The 19th-century belief that the United States would eventually encompass all of North America is known as "continentalism". An early proponent of this idea was John Quincy Adams, a leading figure in U.S. expansion between the Louisiana Purchase in 1803 and the Polk administration in the 1840s. In 1811, Adams wrote to his father:

"The whole continent of North America appears to be destined by Divine Providence to be peopled by one nation, speaking one language, professing one general system of religious and political principles, and accustomed to one general tenor of social usages and customs. For the common happiness of them all, for their peace and prosperity, I believe it is indispensable that they should be associated in one federal Union."

All of Mexico Movement

After the election of Polk, but before he took office, Congress approved the annexation of Texas. Polk moved to occupy a portion of Texas that had declared independence from Mexico in 1836, but was still claimed by Mexico. This paved the way for the outbreak of the Mexican–American War on April 24, 1846. With American successes on the battlefield, by the summer of 1847 there were calls for the annexation of "All Mexico", particularly among Eastern Democrats, who argued that bringing Mexico into the Union was the best way to ensure future peace in the region.
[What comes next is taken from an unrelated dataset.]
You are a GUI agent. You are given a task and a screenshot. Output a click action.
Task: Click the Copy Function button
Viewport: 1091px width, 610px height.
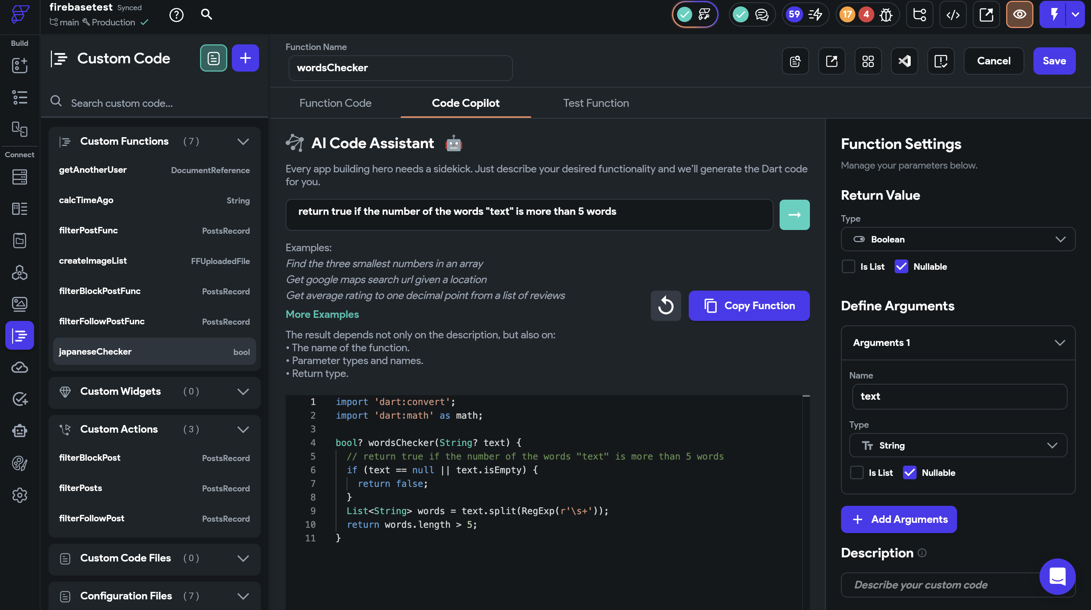pos(749,305)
American Occupation of Mexico City in 1847

This was a controversial proposition for two reasons. First, idealistic advocates of manifest destiny like John L. O'Sullivan had always maintained that the laws of the United States should not be imposed on people against their will. The annexation of "All Mexico" would be a violation of this principle. And secondly, the annexation of Mexico was controversial because it would mean extending U.S. citizenship to millions of Mexicans. Senator John C. Calhoun of South Carolina, who had approved of the annexation of Texas, was opposed to the annexation of Mexico, as well as the "mission" aspect of manifest destiny, for racial reasons.

He made these views clear in a speech to Congress on January 4, 1848:

"We have never dreamt of incorporating into our Union any but the Caucasian race-the free white race. To incorporate Mexico, would be the very first instance of the kind, of incorporating an Indian race; for more than half of the Mexicans are Indians, and the other is composed chiefly of mixed tribes. I protest against such a union as that! Ours, sir, is the Government of a white race.... We are anxious to force free government on all; and I see that it has been urged ... that it is the mission of this country to spread civil and religious liberty over all the world, and especially over this continent. It is a great mistake.
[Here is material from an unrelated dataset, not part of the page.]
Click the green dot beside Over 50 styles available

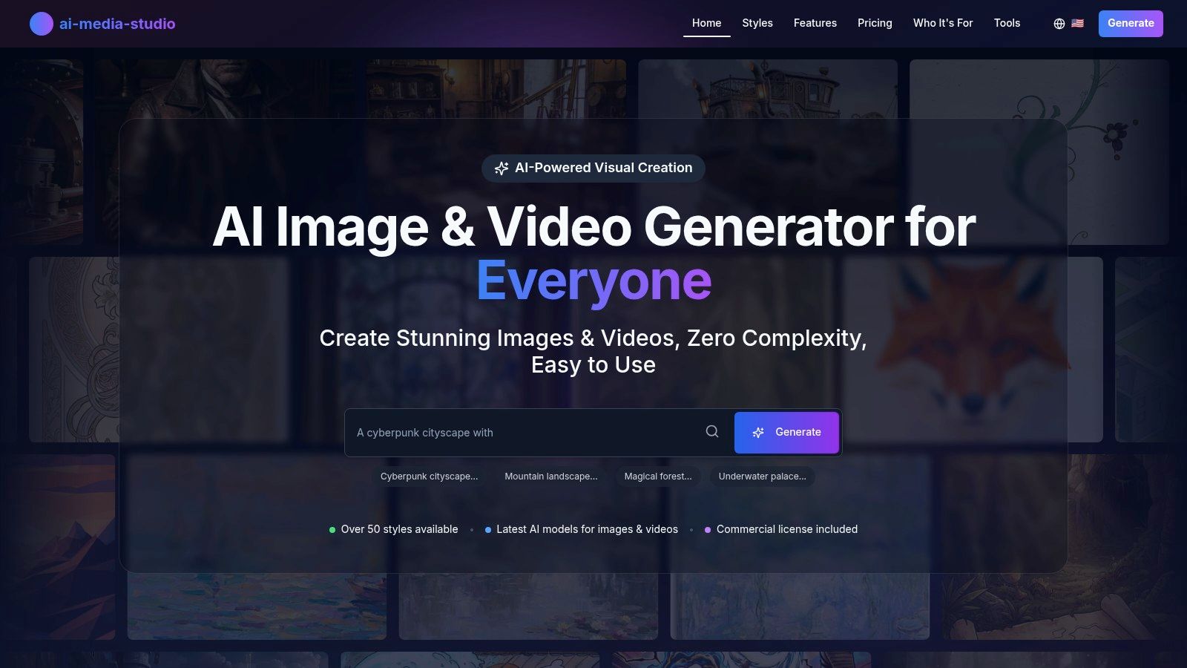click(x=332, y=529)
This debate brought to the forefront one of the contradictions of manifest destiny: on the one hand, while identitarian ideas inherent in manifest destiny suggested that Mexicans, as non-whites, would present a threat to white racial integrity and thus were not qualified to become Americans, the "mission" component of manifest destiny suggested that Mexicans would be improved (or "regenerated", as it was then described) by bringing them into American democracy. Identitarianism was used to promote manifest destiny, but, as in the case of Calhoun and the resistance to the "All Mexico" movement, identitarianism was also used to oppose manifest destiny. Conversely, proponents of annexation of "All Mexico" regarded it as an anti-slavery measure.

Growth from 1840 to 1850

The controversy was eventually ended by the Mexican Cession, which added the territories of Alta California and Nuevo México to the United States, both more sparsely populated than the rest of Mexico. Like the All Oregon movement, the All Mexico movement quickly abated.

Historian Frederick Merk, in Manifest Destiny and Mission in American History: A Reinterpretation (1963), argued that the failure of the "All Oregon" and "All Mexico" movements indicates that manifest destiny had not been as popular as historians have traditionally portrayed it to have been. Merk wrote that, while belief in the beneficent mission of democracy was central to American history, aggressive "continentalism" were aberrations supported by only a minority of Americans, all of them Democrats. Some Democrats were also opposed; the Democrats of Louisiana opposed annexation of Mexico, while those in Mississippi supported it.